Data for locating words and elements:
******
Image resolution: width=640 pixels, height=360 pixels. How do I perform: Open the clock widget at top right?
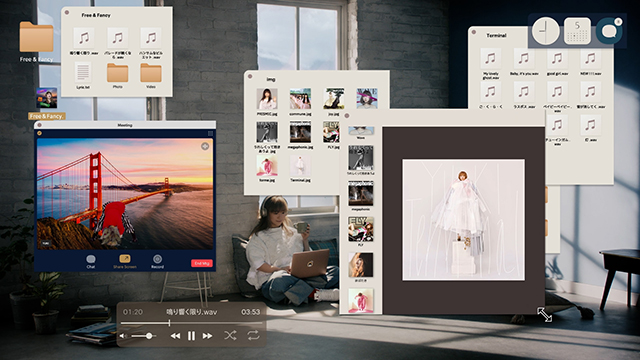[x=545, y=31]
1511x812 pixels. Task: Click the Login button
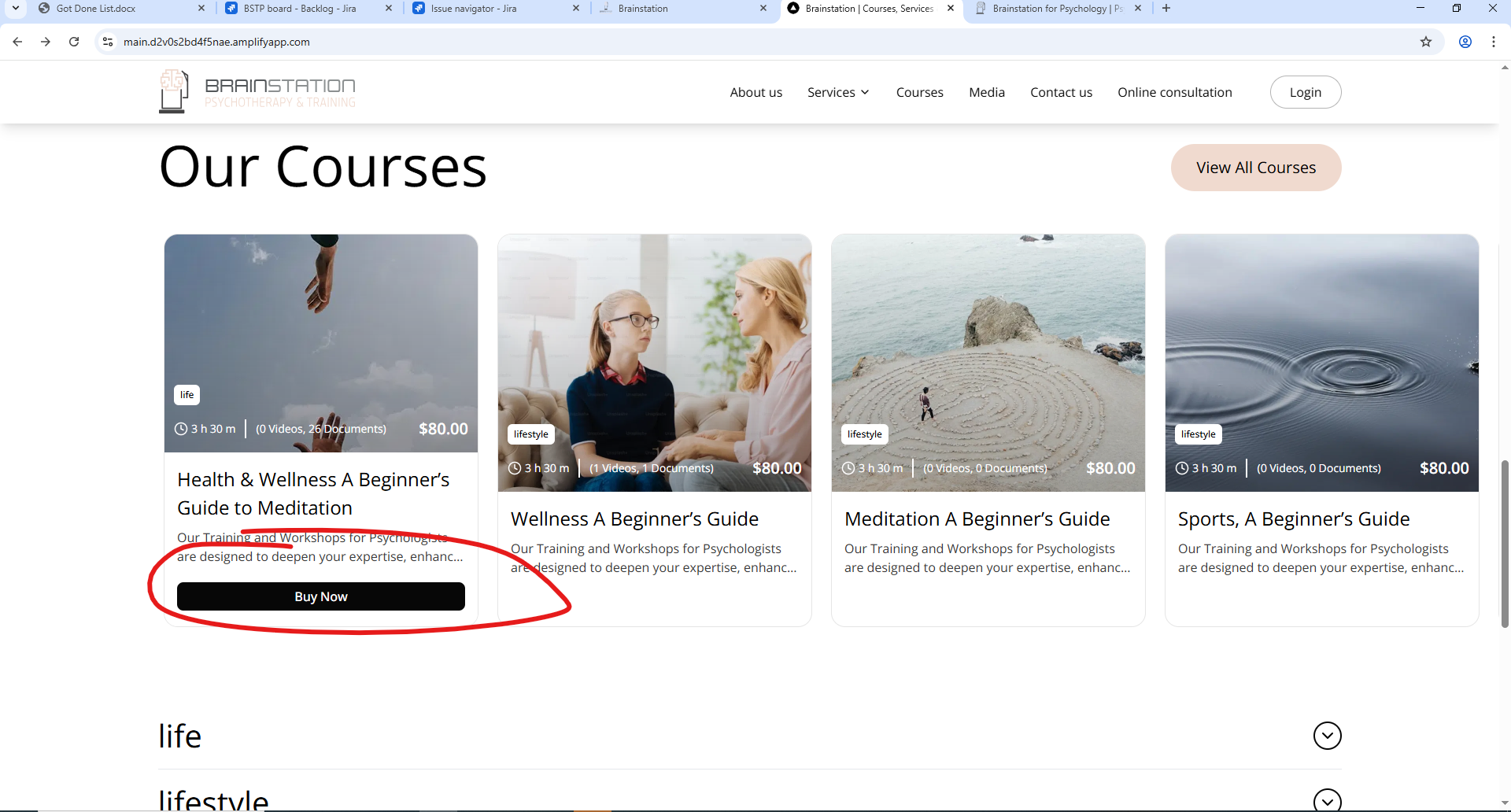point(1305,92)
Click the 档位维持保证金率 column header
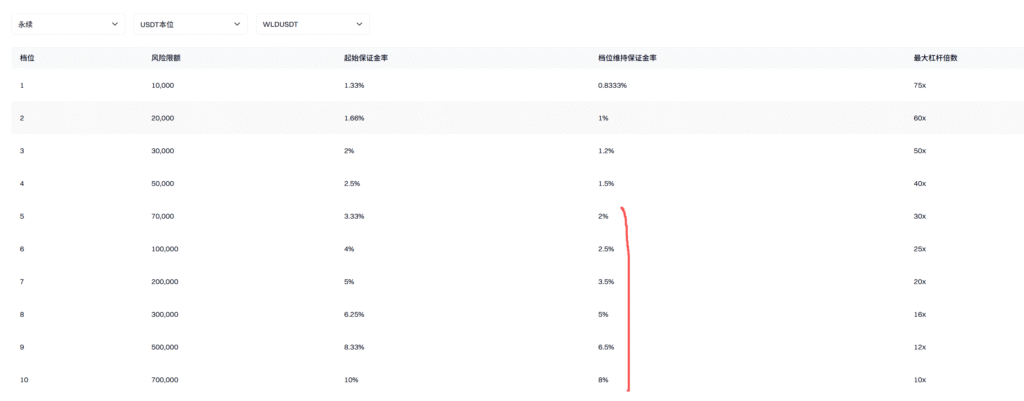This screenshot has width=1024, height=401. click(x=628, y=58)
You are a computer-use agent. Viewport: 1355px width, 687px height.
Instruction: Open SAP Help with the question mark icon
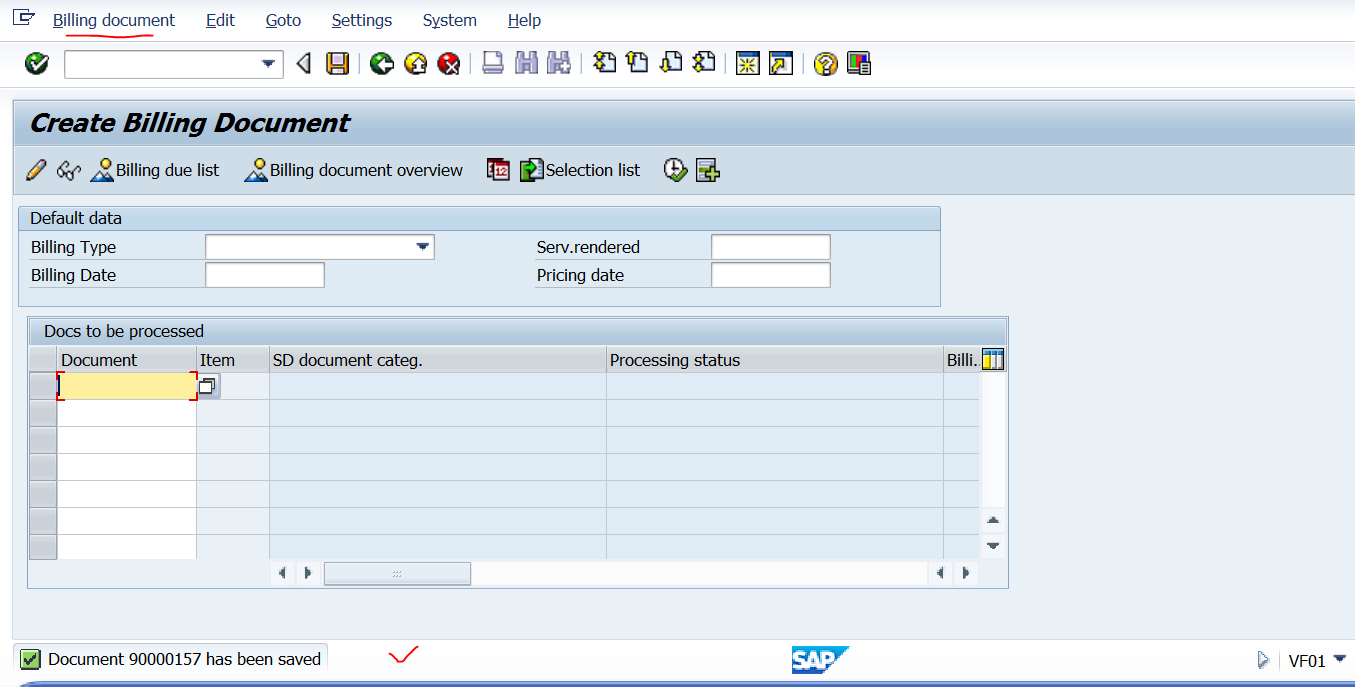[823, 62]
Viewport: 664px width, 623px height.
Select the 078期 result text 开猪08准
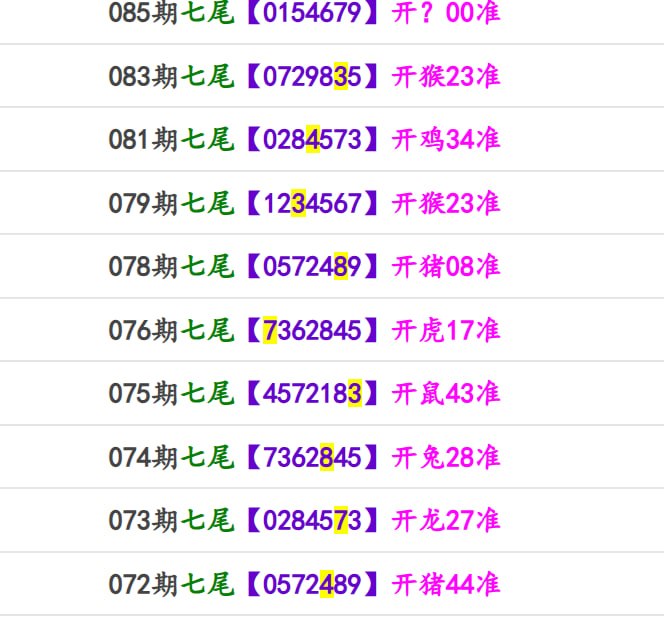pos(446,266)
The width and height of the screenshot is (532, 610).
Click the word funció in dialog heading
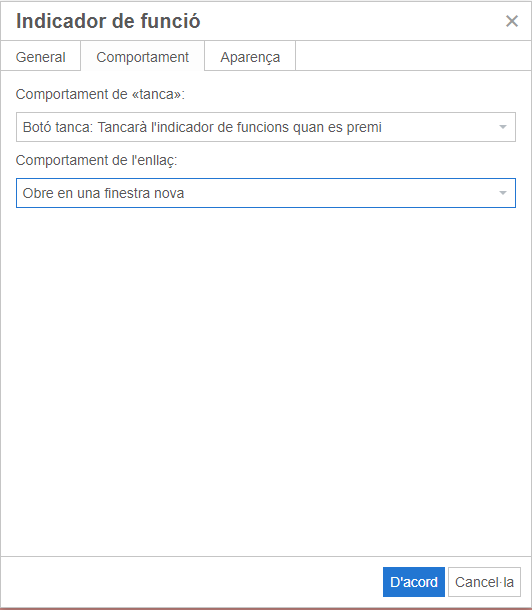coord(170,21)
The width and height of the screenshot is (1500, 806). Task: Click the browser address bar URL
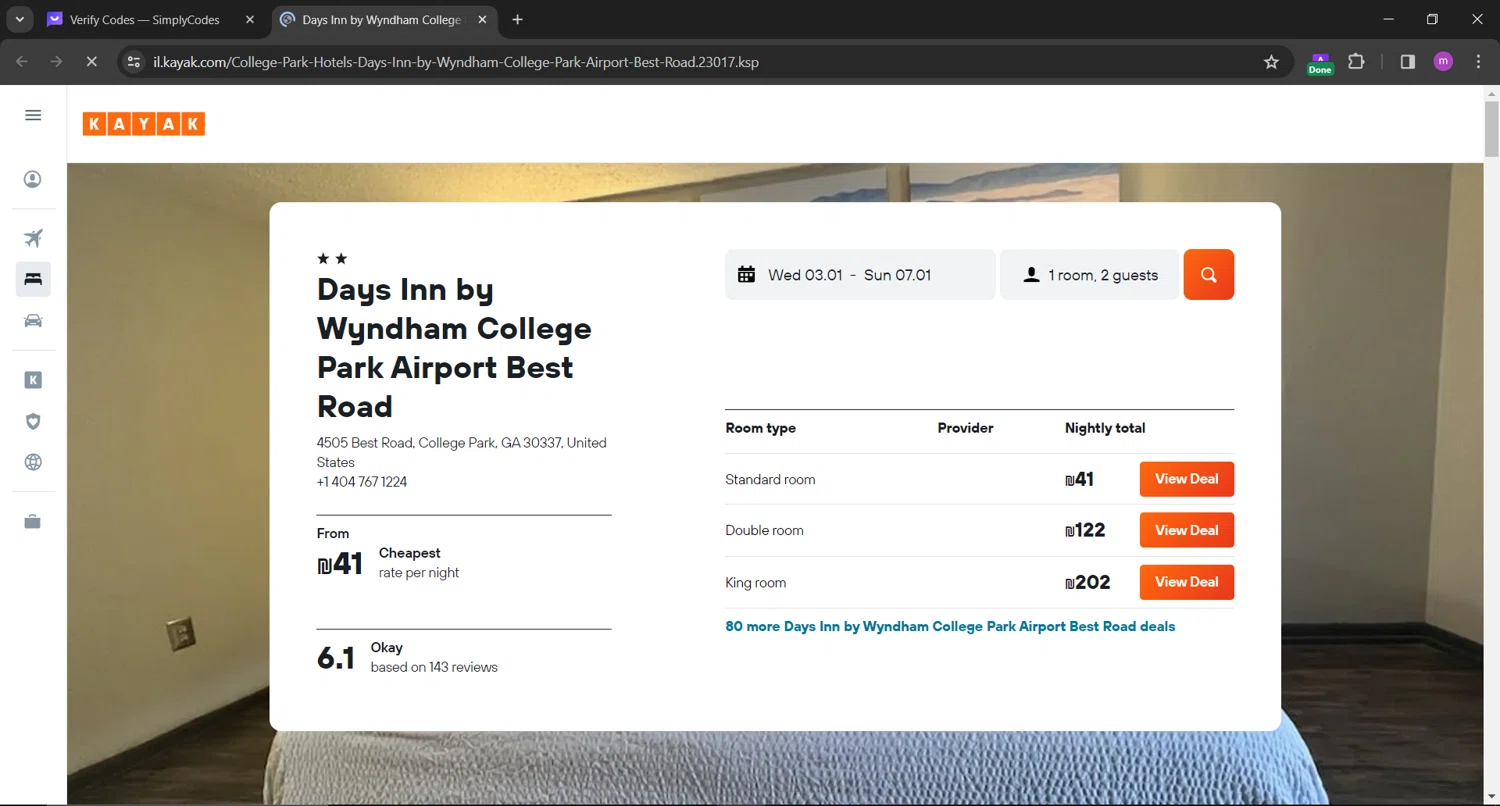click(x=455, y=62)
******
Render the entries above as a JSON list of strings, one string per line, skipping blank lines and leaving out the pictures.

* _Written response_:
[
  "Image resolution: width=640 pixels, height=360 pixels. How do I perform: Open the clock widget at top right?",
  "[x=545, y=31]",
  "1511x812 pixels. Task: Click the Login button",
  "point(1305,92)",
  "Click the 档位维持保证金率 column header",
  "This screenshot has width=1024, height=401. click(x=628, y=58)",
  "You are a computer-use agent. Viewport: 1355px width, 687px height.",
  "Instruction: Open SAP Help with the question mark icon",
  "[823, 62]",
  "Viewport: 664px width, 623px height.",
  "Select the 078期 result text 开猪08准",
  "pos(446,266)",
  "The width and height of the screenshot is (532, 610).",
  "Click the word funció in dialog heading",
  "coord(170,21)",
  "The width and height of the screenshot is (1500, 806). Task: Click the browser address bar URL",
  "click(x=455, y=62)"
]